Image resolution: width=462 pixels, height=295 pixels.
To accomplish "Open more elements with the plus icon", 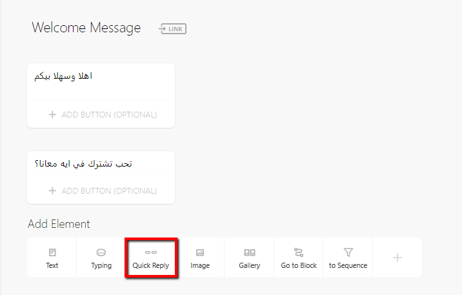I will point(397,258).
---
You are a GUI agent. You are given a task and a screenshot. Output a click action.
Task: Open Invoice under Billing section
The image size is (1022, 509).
---
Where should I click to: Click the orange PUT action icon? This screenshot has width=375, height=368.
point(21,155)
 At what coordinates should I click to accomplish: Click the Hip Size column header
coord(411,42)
---
[What is being asked]
In the listing above, locate the line containing "Task: Open Invoice under Billing section" and the line containing "The image size is (1022, 509).". Transcribe those two lines and everything between them, exactly as written.

[Response to the task]
Task: Open Invoice under Billing section
The image size is (1022, 509).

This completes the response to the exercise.